The bullet-riddled bodies of Altynbek Sarsenbayev, a Kazakh opposition leader, his bodyguard and driver were then dumped in the mountains near the commercial capital of Almaty.
The Feb. 11 murder of Sarsenbayev -- a key figure in Central Asia's richest and politically most stable nation -- came as the latest blow to hopes for democracy for the former Soviet region's nearly 60 million people.
"If one wanted to shoot the country's future dead, Altynbek was the right target," said Oraz Zhandosov, one of the leaders of Sarsenbayev's Nagyz Ak Zhol party -- the strongest opposition group in the entire region.
Central Asia, seen for centuries as Russia's backyard, emerged as a vital strategic region after the Sept. 11, 2001 attacks in the US, becoming a staging base and transit corridor for US-led coalition troops fighting al-Qaeda and the Taliban in nearby Afghanistan.
The region is surrounded by China to the east, the Caspian Sea to the west, Russia to the north and Iran and Afghanistan to the south and possesses vast energy resources.
Increased international interest brought attention to the poor democracy and human rights situation here and Western governments pledged to encourage liberalization. But over the past year, the region has become dramatically more authoritarian.

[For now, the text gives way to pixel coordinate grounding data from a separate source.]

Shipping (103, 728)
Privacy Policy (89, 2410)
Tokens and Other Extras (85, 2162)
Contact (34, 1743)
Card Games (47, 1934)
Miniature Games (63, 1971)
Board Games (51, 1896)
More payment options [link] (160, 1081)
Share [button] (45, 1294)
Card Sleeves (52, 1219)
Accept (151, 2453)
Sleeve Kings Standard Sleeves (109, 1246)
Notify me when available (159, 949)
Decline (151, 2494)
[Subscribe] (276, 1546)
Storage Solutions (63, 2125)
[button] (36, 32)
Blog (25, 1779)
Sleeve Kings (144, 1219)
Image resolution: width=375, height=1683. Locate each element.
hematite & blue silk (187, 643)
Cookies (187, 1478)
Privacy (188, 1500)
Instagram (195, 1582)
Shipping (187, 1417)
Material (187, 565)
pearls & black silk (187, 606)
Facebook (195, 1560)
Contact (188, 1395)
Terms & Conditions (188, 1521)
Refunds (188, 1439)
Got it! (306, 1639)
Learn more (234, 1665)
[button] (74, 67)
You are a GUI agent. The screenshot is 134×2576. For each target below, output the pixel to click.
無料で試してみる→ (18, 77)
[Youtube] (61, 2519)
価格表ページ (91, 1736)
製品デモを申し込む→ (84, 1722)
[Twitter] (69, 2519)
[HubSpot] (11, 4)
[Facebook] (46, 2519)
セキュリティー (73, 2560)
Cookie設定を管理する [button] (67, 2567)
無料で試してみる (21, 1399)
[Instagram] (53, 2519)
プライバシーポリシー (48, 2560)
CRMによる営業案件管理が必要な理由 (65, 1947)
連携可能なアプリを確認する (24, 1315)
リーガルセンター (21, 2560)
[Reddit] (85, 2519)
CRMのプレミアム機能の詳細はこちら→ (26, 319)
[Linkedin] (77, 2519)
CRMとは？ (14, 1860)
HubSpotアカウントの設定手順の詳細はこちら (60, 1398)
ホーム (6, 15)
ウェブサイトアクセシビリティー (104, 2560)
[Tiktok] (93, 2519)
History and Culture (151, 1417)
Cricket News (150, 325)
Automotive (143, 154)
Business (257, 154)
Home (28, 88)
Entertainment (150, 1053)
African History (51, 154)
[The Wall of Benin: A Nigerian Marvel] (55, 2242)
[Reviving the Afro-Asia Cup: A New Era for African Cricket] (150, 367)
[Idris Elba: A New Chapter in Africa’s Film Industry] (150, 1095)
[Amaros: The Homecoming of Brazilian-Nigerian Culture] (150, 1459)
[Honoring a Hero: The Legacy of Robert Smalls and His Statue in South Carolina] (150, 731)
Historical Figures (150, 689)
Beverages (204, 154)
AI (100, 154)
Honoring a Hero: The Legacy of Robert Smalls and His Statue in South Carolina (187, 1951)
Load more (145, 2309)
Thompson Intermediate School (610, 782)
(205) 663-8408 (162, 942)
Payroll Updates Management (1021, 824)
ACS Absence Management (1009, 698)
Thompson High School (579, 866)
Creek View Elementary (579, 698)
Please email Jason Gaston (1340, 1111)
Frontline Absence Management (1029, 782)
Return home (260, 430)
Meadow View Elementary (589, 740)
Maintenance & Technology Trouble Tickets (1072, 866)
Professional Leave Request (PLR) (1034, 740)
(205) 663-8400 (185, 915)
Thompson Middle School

The watershed was last year's March 24 uprising in Kyrgyzstan -- the most liberal of the five nations since the Soviet collapse -- that brought the collapse of the government of former Soviet-era president Askar Akayev.
The Kyrgyz uprising, inspired by the democratic revolutions in Georgia and Ukraine, buoyed pro-democracy forces in other parts of the region.
Agitated governments drew their own conclusions.
Just weeks after the Kyrgyz power change, an anti-government revolt broke out in the eastern Uzbek city of Andijan. Troops fired on thousands of mostly unarmed protesters without warning. More than 700 were killed, according to rights groups and witnesses.
Uzbekistani President, Islam Karimov ignored international calls for an independent probe and ordered US troops that were deployed on Uzbek soil to leave.
Karimov's government then closed down offices of international aid groups and media in the country. The handful of Uzbek civil rights activists faced fresh arrests and intimidation. Two leaders of the opposition Sunshine Coalition group were jailed.
Tajikistan, the region's poorest nation, which suffered a 1992-1997 civil war between the secular government and the Islamic opposition, is expected to hold a presidential vote in November.
The 2003 referendum laid a legal framework for President Emomali Rakhmonov to stay in power until 2020, if re-elected.
Over the past year, Rakhmonov has been meticulously removing all key political figures both in his own retinue and among the opposition. Yakub Salimov, a former leader of the Popular Front movement that brought Rakhmonov to power in 1994 and later turned into his critic, was sentenced in April to 15 years for state treason and banditry.
The leader of the opposition Democratic Party, Makhmadruzi Iskandarov, was sentenced in October to 23 years for terrorism and attempted murder.